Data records
'''

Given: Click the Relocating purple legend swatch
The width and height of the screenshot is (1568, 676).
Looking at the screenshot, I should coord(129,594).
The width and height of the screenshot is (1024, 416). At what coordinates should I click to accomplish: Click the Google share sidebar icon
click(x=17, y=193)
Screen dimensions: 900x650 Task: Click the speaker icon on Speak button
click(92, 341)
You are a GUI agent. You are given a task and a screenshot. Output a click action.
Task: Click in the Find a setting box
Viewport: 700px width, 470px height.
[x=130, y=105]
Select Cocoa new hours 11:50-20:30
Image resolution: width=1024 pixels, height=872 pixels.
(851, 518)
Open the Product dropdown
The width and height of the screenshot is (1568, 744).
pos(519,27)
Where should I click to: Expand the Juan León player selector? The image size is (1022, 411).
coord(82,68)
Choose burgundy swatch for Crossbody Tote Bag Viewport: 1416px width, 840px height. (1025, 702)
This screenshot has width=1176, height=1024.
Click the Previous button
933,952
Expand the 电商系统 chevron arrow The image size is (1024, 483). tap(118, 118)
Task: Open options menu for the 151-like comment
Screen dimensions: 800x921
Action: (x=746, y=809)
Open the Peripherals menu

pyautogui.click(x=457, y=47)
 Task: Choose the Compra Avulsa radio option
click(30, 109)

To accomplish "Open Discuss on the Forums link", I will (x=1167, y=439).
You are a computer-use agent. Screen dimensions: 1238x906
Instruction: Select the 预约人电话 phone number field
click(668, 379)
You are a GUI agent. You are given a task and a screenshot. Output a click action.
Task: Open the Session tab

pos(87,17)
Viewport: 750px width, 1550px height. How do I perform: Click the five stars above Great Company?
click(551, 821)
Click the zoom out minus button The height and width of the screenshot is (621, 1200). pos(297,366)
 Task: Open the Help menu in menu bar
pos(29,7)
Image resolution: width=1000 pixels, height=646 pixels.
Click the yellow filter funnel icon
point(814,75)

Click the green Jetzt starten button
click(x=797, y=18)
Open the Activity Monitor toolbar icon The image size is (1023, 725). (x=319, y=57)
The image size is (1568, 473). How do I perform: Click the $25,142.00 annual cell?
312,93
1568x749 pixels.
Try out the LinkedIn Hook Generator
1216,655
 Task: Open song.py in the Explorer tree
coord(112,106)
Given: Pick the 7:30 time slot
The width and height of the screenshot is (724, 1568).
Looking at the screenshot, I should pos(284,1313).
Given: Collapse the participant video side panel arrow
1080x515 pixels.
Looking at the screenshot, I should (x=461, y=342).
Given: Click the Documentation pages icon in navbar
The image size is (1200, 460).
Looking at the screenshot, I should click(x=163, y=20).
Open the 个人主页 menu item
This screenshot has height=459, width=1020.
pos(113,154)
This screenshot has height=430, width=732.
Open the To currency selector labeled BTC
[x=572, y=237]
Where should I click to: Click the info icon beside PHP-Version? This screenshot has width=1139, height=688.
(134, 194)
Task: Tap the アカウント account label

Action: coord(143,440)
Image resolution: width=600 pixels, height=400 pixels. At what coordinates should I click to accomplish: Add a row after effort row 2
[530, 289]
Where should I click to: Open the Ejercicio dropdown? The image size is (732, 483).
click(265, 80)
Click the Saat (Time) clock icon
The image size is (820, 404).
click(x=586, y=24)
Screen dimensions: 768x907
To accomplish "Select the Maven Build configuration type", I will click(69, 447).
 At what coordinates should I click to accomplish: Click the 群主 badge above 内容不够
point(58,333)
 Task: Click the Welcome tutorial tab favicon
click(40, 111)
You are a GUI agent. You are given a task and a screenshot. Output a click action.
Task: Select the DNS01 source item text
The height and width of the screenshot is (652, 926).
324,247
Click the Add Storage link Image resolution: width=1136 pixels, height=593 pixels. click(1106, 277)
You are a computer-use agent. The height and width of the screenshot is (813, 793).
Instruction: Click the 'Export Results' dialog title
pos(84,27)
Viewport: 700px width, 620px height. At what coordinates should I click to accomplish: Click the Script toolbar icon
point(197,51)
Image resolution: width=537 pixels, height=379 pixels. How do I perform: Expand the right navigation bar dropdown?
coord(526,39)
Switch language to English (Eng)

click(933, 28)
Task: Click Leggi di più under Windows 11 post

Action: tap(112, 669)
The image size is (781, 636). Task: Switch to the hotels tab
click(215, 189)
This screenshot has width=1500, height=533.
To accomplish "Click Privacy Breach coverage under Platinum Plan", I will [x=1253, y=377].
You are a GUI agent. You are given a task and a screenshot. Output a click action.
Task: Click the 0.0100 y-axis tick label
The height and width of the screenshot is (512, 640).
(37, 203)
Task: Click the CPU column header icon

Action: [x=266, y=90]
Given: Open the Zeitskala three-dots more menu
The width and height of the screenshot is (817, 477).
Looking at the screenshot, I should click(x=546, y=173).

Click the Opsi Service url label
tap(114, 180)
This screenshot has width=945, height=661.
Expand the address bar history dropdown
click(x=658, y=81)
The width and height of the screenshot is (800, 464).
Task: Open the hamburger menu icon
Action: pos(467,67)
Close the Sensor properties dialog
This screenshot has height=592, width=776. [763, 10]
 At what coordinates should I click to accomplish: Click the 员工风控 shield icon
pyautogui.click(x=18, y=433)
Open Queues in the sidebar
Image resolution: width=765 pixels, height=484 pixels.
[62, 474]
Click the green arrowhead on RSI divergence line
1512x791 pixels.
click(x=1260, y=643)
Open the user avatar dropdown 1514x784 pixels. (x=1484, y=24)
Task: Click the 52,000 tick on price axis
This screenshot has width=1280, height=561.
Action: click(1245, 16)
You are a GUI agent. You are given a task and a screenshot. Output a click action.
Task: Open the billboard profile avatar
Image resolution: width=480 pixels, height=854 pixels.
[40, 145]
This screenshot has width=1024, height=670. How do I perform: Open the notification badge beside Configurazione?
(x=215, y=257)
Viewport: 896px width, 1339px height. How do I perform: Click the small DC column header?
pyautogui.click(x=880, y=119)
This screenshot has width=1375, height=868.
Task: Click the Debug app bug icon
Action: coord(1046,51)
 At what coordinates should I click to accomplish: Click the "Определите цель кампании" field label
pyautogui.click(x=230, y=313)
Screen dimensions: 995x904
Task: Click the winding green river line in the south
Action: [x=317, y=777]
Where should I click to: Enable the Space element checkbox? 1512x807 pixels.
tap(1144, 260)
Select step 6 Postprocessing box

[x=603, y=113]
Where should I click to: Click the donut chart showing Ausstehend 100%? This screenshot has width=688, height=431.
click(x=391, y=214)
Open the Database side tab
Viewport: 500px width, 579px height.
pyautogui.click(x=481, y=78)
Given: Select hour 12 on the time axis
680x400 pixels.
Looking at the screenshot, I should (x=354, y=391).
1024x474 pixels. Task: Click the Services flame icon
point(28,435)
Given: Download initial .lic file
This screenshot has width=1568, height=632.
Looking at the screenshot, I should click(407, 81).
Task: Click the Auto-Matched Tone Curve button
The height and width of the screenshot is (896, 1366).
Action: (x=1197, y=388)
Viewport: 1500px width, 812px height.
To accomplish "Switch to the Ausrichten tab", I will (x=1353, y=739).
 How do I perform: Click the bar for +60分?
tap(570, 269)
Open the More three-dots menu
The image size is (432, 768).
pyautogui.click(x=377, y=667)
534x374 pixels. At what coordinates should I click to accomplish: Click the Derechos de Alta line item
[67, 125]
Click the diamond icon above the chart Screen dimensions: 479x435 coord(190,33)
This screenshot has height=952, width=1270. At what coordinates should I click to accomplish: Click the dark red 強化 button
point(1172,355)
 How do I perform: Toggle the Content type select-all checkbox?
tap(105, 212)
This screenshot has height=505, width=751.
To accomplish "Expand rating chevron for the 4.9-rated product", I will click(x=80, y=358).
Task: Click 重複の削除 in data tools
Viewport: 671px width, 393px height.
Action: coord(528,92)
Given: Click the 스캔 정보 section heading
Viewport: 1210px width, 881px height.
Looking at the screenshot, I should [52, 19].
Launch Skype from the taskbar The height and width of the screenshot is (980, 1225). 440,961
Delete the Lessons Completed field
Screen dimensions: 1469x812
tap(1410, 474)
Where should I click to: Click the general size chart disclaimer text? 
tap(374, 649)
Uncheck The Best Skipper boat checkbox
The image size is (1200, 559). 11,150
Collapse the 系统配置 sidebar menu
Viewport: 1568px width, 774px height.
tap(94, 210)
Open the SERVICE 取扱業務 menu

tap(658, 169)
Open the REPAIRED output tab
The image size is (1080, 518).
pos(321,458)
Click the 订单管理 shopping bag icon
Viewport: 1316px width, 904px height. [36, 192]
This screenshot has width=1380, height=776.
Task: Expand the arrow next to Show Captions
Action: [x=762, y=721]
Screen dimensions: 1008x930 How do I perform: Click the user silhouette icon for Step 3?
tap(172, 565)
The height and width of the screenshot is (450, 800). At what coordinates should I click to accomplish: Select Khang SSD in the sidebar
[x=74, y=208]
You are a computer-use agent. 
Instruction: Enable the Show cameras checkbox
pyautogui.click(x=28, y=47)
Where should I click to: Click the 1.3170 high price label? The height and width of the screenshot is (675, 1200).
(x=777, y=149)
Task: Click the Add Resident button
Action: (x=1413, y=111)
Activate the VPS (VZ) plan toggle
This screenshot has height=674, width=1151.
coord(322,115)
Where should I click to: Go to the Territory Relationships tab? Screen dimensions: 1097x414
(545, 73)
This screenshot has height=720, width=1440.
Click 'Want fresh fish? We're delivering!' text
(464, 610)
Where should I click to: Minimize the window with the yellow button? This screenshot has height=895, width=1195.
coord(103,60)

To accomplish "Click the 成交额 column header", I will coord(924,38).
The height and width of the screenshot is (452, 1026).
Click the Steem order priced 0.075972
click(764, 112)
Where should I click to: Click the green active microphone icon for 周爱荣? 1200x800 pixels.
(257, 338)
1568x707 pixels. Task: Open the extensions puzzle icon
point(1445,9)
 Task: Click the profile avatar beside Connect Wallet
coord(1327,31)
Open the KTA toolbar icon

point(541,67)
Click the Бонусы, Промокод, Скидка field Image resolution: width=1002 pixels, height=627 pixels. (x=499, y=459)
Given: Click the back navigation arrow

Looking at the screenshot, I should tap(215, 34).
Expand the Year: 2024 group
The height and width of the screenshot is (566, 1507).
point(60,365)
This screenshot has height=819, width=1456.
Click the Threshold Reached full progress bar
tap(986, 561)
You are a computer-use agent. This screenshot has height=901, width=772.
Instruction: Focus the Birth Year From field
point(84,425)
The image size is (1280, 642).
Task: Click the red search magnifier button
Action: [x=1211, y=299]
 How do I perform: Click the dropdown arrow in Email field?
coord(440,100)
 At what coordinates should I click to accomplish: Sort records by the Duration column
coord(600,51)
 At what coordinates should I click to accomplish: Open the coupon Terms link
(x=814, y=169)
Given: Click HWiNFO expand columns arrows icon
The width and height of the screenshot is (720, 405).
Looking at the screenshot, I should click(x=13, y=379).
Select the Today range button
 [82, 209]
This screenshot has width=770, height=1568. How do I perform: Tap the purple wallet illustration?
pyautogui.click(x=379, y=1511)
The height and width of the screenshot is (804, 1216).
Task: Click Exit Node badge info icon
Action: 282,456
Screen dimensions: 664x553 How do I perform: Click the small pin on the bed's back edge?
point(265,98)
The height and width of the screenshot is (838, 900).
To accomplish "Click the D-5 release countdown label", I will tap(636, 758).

'''

Using the records above, count every line that includes the word "computer", and state the number only.

_Solution to the problem_: 4